▶ _YOUR INSTRUCTIONS_:
Only the lines from the start of the data through the line containing "[Logo - Nadnotecki" should be written out, exactly as they are, with both ends included and the pictures left out.

(Stored data)
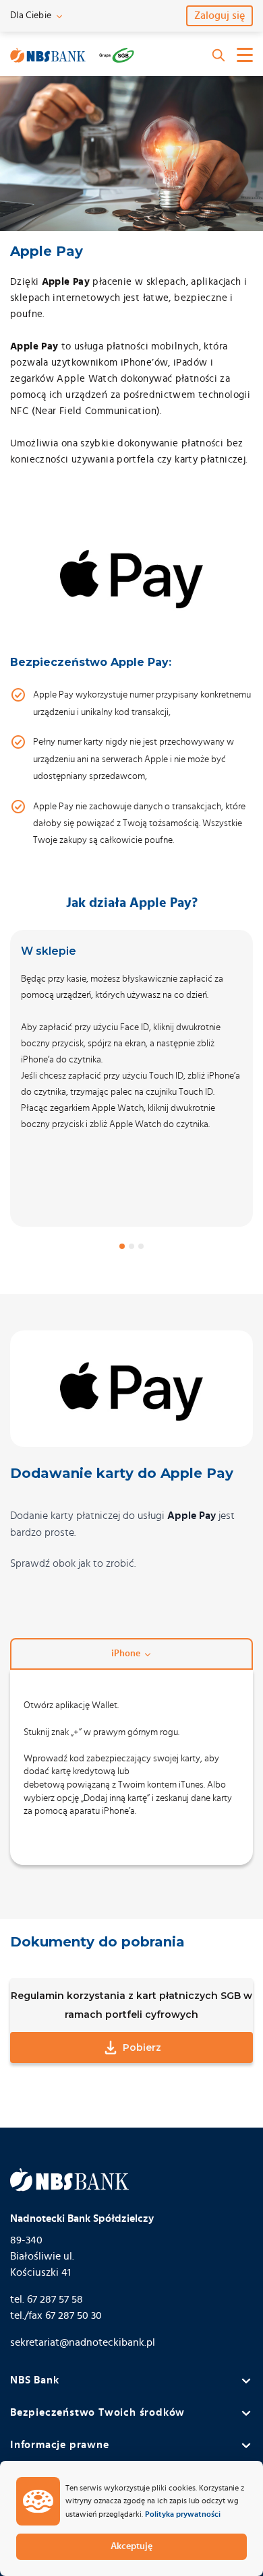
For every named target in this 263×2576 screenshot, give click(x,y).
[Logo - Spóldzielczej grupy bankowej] (116, 55)
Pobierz (142, 2047)
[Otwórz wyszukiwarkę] (218, 55)
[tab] (122, 1246)
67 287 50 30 (73, 2315)
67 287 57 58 (55, 2299)
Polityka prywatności (183, 2514)
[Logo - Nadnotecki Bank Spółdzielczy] (48, 55)
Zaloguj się (219, 15)
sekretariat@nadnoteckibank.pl (82, 2342)
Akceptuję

▶ _ANSWER TO THIS TASK_:
For every named target in this 263×2576 screenshot, give click(x,y).
[Logo - Spóldzielczej grupy bankowej] (116, 55)
Pobierz (142, 2047)
[Otwórz wyszukiwarkę] (218, 55)
[tab] (122, 1246)
67 287 50 30 (73, 2315)
67 287 57 58 (55, 2299)
Polityka prywatności (183, 2514)
[Logo - Nadnotecki Bank Spółdzielczy] (48, 55)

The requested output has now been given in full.